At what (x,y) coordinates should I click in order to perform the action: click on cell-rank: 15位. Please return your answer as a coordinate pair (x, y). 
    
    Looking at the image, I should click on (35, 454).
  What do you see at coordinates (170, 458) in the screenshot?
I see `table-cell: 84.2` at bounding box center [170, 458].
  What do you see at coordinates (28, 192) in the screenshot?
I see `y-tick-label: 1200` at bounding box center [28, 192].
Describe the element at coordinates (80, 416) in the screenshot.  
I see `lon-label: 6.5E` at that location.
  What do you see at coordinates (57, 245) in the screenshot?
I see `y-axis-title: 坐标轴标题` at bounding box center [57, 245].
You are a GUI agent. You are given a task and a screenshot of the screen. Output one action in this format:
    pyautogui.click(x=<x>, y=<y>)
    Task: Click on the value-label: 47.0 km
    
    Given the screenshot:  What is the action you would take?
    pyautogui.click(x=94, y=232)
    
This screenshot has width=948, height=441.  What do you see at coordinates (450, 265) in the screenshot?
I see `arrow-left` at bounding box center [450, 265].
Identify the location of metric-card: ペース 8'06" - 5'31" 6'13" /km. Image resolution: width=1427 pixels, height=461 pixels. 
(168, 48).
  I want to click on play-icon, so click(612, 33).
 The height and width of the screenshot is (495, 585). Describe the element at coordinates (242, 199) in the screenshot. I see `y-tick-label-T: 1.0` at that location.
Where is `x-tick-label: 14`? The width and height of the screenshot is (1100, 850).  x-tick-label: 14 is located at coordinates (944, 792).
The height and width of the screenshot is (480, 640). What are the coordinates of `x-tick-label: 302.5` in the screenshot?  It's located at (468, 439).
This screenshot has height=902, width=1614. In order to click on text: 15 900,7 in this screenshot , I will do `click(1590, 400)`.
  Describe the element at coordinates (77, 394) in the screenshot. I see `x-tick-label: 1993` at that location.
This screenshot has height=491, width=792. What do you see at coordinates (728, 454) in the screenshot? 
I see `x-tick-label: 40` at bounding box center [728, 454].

▶ **What is needed**
Render the listing above as a JSON array of strings, one string for each line, with blank lines omitted.

▶ **Your response**
[
  "At what (x,y) coordinates should I click in order to perform the action: click on cell-rank: 15位. Please return your answer as a coordinate pair (x, y). ",
  "    Looking at the image, I should click on (35, 454).",
  "  What do you see at coordinates (170, 458) in the screenshot?",
  "I see `table-cell: 84.2` at bounding box center [170, 458].",
  "  What do you see at coordinates (28, 192) in the screenshot?",
  "I see `y-tick-label: 1200` at bounding box center [28, 192].",
  "Describe the element at coordinates (80, 416) in the screenshot.  ",
  "I see `lon-label: 6.5E` at that location.",
  "  What do you see at coordinates (57, 245) in the screenshot?",
  "I see `y-axis-title: 坐标轴标题` at bounding box center [57, 245].",
  "You are a GUI agent. You are given a task and a screenshot of the screen. Output one action in this format:",
  "    pyautogui.click(x=<x>, y=<y>)",
  "    Task: Click on the value-label: 47.0 km",
  "    Given the screenshot:  What is the action you would take?",
  "    pyautogui.click(x=94, y=232)",
  "This screenshot has width=948, height=441.  What do you see at coordinates (450, 265) in the screenshot?",
  "I see `arrow-left` at bounding box center [450, 265].",
  "Identify the location of metric-card: ペース 8'06\" - 5'31\" 6'13\" /km. Image resolution: width=1427 pixels, height=461 pixels. ",
  "(168, 48).",
  "  I want to click on play-icon, so click(612, 33).",
  " The height and width of the screenshot is (495, 585). Describe the element at coordinates (242, 199) in the screenshot. I see `y-tick-label-T: 1.0` at that location.",
  "Where is `x-tick-label: 14`? The width and height of the screenshot is (1100, 850).  x-tick-label: 14 is located at coordinates (944, 792).",
  "The height and width of the screenshot is (480, 640). What are the coordinates of `x-tick-label: 302.5` in the screenshot?  It's located at (468, 439).",
  "This screenshot has height=902, width=1614. In order to click on text: 15 900,7 in this screenshot , I will do `click(1590, 400)`.",
  "  Describe the element at coordinates (77, 394) in the screenshot. I see `x-tick-label: 1993` at that location.",
  "This screenshot has height=491, width=792. What do you see at coordinates (728, 454) in the screenshot? ",
  "I see `x-tick-label: 40` at bounding box center [728, 454]."
]